*** Opening of Data ***
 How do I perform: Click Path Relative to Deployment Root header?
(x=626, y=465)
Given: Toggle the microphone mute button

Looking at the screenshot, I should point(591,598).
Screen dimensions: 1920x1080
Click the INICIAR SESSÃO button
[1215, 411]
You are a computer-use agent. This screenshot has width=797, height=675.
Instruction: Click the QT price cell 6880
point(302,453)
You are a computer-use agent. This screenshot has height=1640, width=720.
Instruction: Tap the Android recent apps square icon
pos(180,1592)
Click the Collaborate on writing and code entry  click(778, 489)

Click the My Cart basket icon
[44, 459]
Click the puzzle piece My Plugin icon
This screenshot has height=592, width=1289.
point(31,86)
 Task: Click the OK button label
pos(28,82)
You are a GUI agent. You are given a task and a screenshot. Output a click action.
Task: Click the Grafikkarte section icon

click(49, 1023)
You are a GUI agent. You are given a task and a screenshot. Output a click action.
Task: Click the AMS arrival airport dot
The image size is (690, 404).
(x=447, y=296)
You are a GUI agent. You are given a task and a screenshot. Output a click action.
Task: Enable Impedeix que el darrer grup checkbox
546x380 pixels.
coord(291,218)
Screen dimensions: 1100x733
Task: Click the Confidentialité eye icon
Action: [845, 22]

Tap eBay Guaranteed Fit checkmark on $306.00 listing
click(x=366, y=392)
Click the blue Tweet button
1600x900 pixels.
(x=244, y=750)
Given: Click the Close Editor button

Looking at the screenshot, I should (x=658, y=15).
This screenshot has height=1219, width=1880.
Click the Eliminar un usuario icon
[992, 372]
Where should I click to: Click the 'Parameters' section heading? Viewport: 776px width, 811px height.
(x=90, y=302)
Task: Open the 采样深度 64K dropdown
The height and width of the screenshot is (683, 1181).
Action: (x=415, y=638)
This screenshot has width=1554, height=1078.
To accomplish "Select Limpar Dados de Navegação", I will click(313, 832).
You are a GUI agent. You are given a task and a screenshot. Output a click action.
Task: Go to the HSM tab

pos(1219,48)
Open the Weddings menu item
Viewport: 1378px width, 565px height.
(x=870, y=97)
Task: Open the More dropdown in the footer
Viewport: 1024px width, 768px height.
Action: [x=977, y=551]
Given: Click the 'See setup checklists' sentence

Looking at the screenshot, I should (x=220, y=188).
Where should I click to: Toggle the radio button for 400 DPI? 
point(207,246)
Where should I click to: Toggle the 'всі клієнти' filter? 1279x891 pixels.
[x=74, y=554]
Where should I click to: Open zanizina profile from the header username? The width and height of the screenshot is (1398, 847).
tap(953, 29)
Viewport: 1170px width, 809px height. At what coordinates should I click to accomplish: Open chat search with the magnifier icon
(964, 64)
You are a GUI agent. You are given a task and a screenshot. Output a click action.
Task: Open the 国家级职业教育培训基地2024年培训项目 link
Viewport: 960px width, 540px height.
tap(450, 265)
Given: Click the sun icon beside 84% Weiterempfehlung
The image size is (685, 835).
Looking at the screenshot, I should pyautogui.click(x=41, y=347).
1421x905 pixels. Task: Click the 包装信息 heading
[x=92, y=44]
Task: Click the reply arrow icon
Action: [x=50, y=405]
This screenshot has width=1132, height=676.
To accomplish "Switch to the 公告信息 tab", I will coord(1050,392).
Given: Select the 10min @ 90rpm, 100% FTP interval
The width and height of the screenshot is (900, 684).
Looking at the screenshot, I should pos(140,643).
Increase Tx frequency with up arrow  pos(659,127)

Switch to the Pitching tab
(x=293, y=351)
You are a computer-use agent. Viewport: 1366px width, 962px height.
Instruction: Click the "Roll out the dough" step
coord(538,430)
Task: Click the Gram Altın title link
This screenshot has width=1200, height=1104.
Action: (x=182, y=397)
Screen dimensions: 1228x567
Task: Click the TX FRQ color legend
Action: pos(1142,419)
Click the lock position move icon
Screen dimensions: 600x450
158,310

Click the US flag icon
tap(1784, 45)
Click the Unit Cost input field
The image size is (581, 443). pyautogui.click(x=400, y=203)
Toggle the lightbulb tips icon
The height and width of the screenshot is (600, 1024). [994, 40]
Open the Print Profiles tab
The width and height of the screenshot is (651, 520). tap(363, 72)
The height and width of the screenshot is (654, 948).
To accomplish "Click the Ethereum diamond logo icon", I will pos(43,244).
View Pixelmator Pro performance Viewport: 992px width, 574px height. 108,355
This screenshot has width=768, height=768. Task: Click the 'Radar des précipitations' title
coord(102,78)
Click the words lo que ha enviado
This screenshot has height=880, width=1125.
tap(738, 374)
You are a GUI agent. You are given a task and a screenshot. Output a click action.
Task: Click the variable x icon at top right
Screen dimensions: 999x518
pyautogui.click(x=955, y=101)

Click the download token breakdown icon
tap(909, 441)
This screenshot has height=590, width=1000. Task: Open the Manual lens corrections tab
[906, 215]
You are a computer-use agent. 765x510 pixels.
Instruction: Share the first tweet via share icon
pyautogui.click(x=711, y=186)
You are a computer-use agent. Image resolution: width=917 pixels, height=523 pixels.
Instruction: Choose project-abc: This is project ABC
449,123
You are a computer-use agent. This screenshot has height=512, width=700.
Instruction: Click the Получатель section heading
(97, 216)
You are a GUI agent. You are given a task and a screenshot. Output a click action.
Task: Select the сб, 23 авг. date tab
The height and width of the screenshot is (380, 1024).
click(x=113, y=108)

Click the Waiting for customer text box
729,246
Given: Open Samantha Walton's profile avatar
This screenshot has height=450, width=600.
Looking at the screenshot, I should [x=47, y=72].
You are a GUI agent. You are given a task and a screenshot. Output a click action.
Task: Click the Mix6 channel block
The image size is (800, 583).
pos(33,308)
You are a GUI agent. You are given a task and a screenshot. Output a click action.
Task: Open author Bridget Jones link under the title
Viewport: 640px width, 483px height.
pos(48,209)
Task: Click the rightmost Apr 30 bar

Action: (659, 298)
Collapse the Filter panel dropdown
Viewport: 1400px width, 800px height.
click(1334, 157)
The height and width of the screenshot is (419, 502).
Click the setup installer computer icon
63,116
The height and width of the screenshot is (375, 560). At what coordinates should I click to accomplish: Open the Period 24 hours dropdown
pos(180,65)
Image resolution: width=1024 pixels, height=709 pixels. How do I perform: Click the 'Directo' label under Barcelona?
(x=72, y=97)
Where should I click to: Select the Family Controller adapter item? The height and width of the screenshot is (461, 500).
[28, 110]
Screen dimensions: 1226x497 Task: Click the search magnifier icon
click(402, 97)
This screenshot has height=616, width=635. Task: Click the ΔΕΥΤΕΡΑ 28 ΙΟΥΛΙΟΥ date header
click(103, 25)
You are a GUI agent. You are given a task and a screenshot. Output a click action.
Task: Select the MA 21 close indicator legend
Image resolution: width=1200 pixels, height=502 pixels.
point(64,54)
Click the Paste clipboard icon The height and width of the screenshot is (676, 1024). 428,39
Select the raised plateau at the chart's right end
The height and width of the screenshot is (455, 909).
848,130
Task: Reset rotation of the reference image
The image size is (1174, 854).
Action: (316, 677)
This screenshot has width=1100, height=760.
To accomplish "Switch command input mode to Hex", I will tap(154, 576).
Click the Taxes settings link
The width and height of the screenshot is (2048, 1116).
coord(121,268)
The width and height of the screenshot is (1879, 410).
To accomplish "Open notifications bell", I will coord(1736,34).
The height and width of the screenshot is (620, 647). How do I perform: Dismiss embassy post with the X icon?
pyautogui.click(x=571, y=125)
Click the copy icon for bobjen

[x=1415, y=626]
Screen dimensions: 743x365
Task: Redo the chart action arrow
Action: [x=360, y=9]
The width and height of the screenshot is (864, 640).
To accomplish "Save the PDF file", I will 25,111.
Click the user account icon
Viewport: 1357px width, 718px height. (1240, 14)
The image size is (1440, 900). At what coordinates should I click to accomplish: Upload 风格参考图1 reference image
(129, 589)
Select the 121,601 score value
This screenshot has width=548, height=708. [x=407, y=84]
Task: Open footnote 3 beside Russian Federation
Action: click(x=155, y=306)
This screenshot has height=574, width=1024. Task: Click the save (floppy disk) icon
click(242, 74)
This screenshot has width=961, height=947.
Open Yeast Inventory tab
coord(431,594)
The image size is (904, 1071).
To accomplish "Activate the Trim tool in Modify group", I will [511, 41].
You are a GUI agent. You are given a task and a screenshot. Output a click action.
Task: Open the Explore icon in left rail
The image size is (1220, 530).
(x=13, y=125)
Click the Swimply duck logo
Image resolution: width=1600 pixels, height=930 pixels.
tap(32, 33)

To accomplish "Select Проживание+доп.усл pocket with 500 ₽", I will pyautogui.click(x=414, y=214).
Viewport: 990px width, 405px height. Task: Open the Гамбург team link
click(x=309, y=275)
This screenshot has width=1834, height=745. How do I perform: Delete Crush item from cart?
*** Close of Data ***
Out of the data above, set down the lines from the one with "Task: Enable Impedeix" to the one with "Given: Select the", both included, exactly as written and with no additions.

→ **Exercise output**:
Task: Enable Impedeix que el darrer grup checkbox
546x380 pixels.
coord(291,218)
Screen dimensions: 1100x733
Task: Click the Confidentialité eye icon
Action: [845, 22]

Tap eBay Guaranteed Fit checkmark on $306.00 listing
click(x=366, y=392)
Click the blue Tweet button
1600x900 pixels.
(x=244, y=750)
Given: Click the Close Editor button

Looking at the screenshot, I should (x=658, y=15).
This screenshot has height=1219, width=1880.
Click the Eliminar un usuario icon
[992, 372]
Where should I click to: Click the 'Parameters' section heading? Viewport: 776px width, 811px height.
(x=90, y=302)
Task: Open the 采样深度 64K dropdown
The height and width of the screenshot is (683, 1181).
Action: (x=415, y=638)
This screenshot has width=1554, height=1078.
To accomplish "Select Limpar Dados de Navegação", I will click(313, 832).
You are a GUI agent. You are given a task and a screenshot. Output a click action.
Task: Go to the HSM tab

pos(1219,48)
Open the Weddings menu item
Viewport: 1378px width, 565px height.
(x=870, y=97)
Task: Open the More dropdown in the footer
Viewport: 1024px width, 768px height.
Action: [x=977, y=551]
Given: Click the 'See setup checklists' sentence

Looking at the screenshot, I should (x=220, y=188).
Where should I click to: Toggle the radio button for 400 DPI? 
point(207,246)
Where should I click to: Toggle the 'всі клієнти' filter? 1279x891 pixels.
[x=74, y=554]
Where should I click to: Open zanizina profile from the header username? The width and height of the screenshot is (1398, 847).
tap(953, 29)
Viewport: 1170px width, 809px height. At what coordinates should I click to accomplish: Open chat search with the magnifier icon
(964, 64)
You are a GUI agent. You are given a task and a screenshot. Output a click action.
Task: Open the 国家级职业教育培训基地2024年培训项目 link
Viewport: 960px width, 540px height.
tap(450, 265)
Given: Click the sun icon beside 84% Weiterempfehlung
The image size is (685, 835).
Looking at the screenshot, I should pyautogui.click(x=41, y=347).
1421x905 pixels. Task: Click the 包装信息 heading
[x=92, y=44]
Task: Click the reply arrow icon
Action: [x=50, y=405]
This screenshot has width=1132, height=676.
To accomplish "Switch to the 公告信息 tab", I will coord(1050,392).
Given: Select the 10min @ 90rpm, 100% FTP interval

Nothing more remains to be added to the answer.